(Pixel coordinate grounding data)
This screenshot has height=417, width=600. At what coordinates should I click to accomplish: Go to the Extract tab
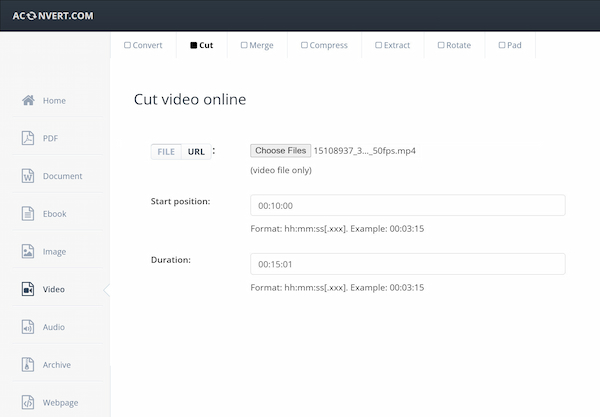point(393,45)
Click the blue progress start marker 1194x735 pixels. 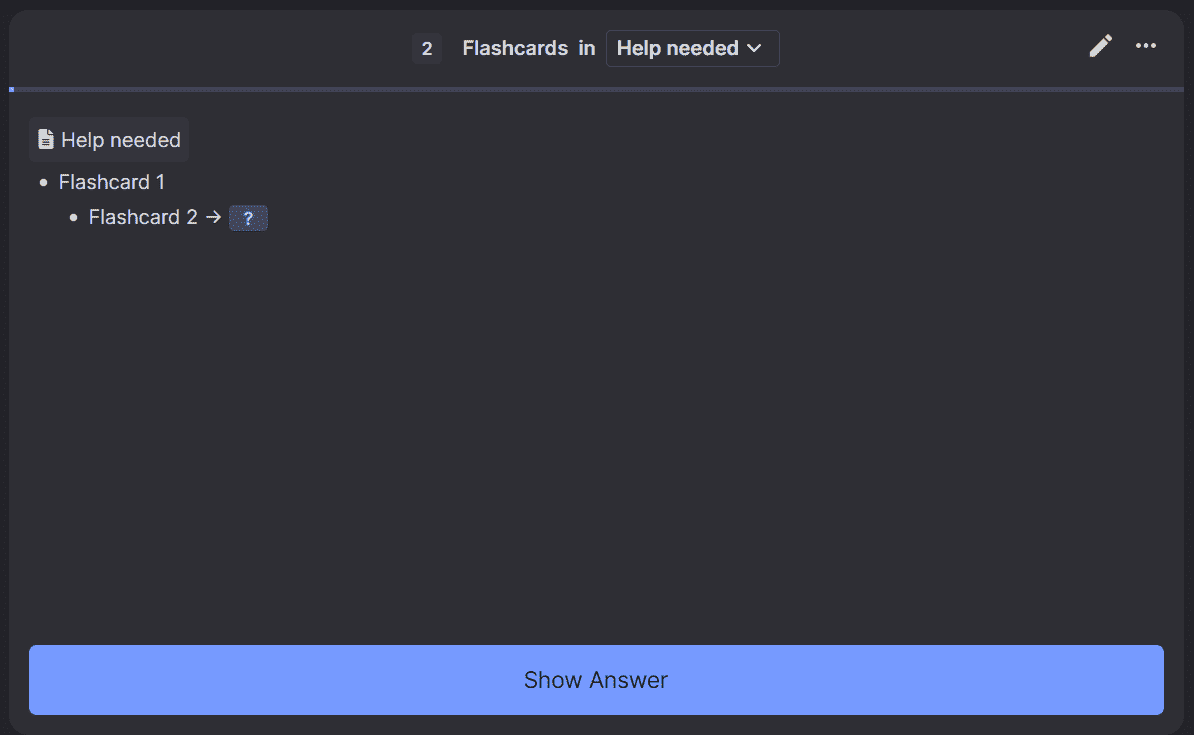[11, 89]
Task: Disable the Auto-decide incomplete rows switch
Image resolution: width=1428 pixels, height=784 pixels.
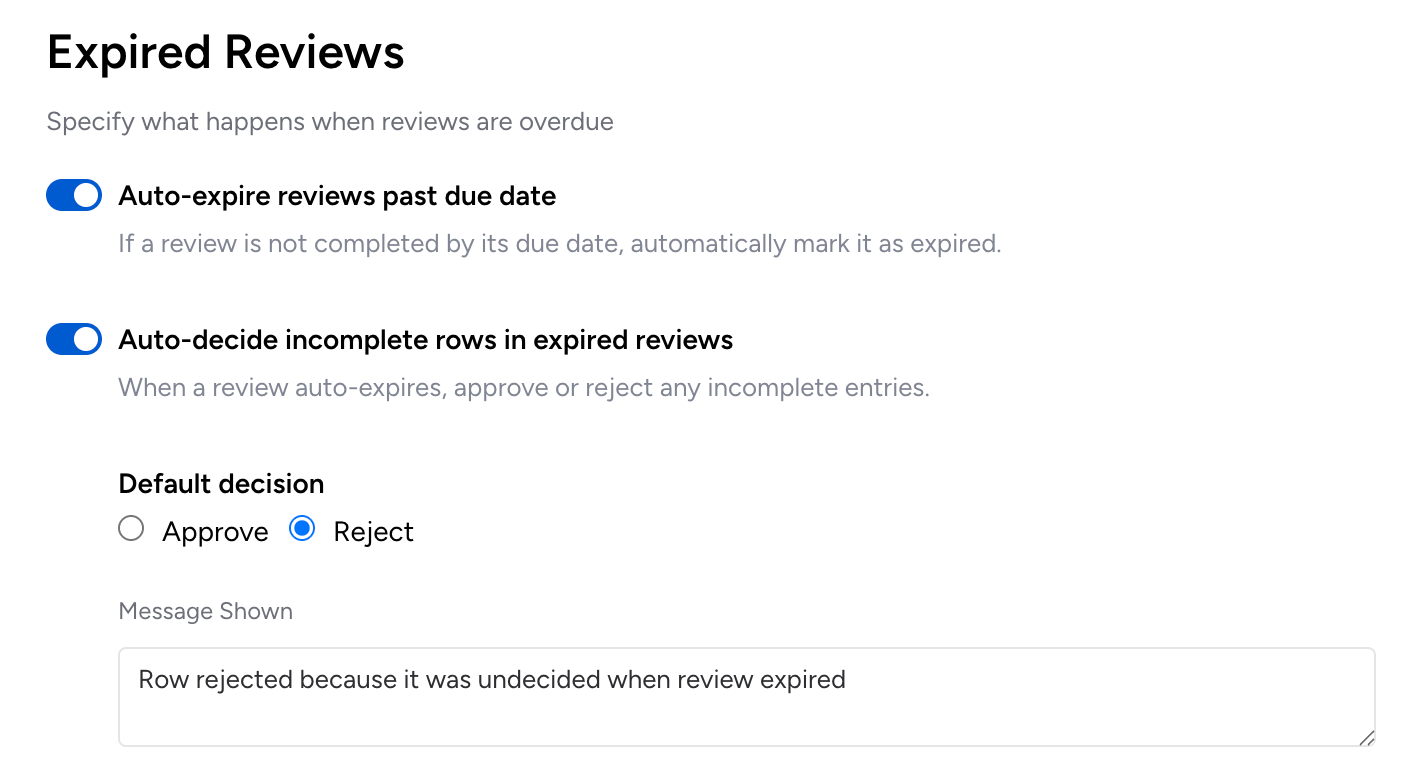Action: pos(74,340)
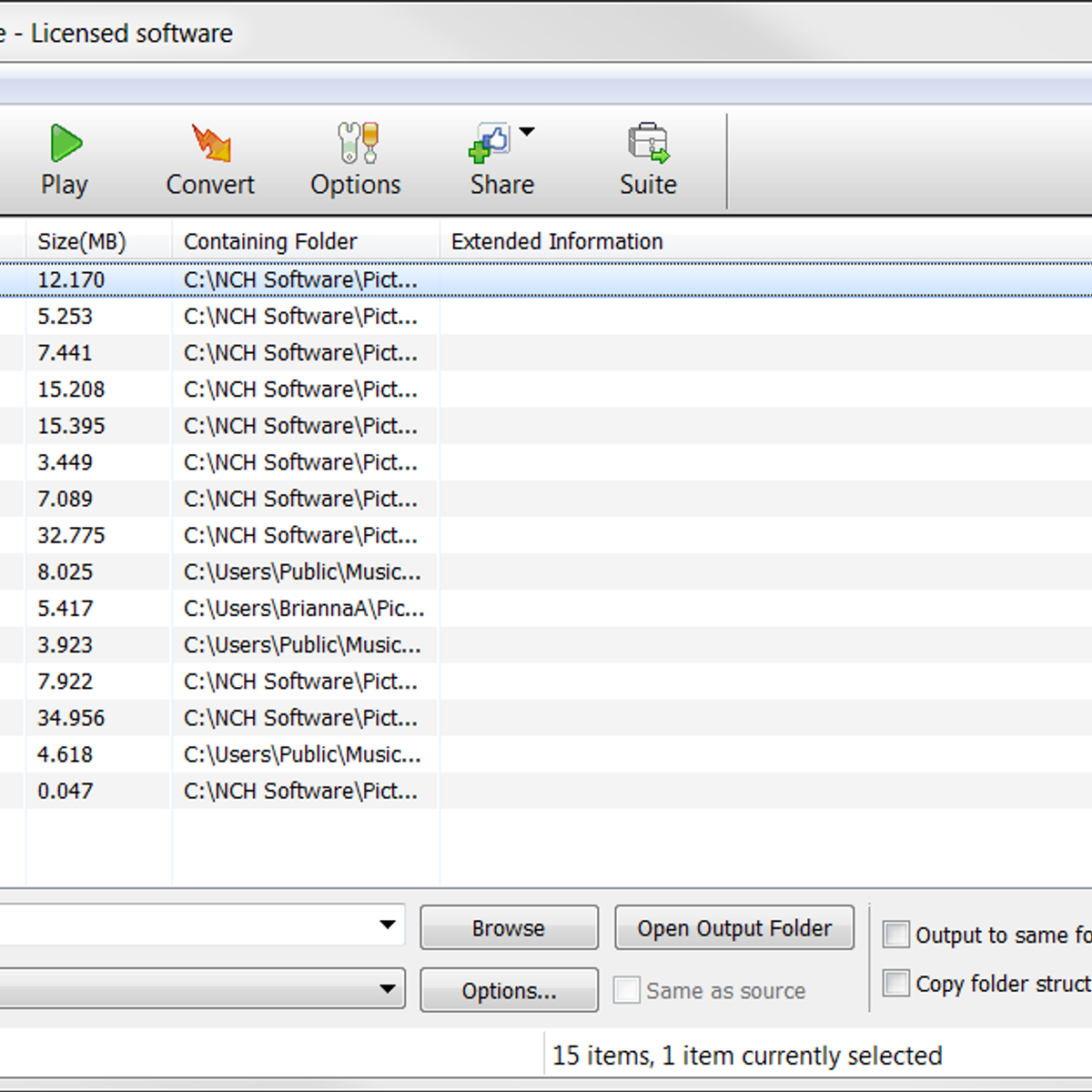Check the Same as source option

tap(627, 990)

### Task instructions
An exact copy of the lines from the one with "Image resolution: width=1428" through the end of the records: produce that and nothing more, leaving out the pictures.

### Response to this task
Image resolution: width=1428 pixels, height=784 pixels.
Action: pos(74,340)
Check the Same as source option

tap(627, 990)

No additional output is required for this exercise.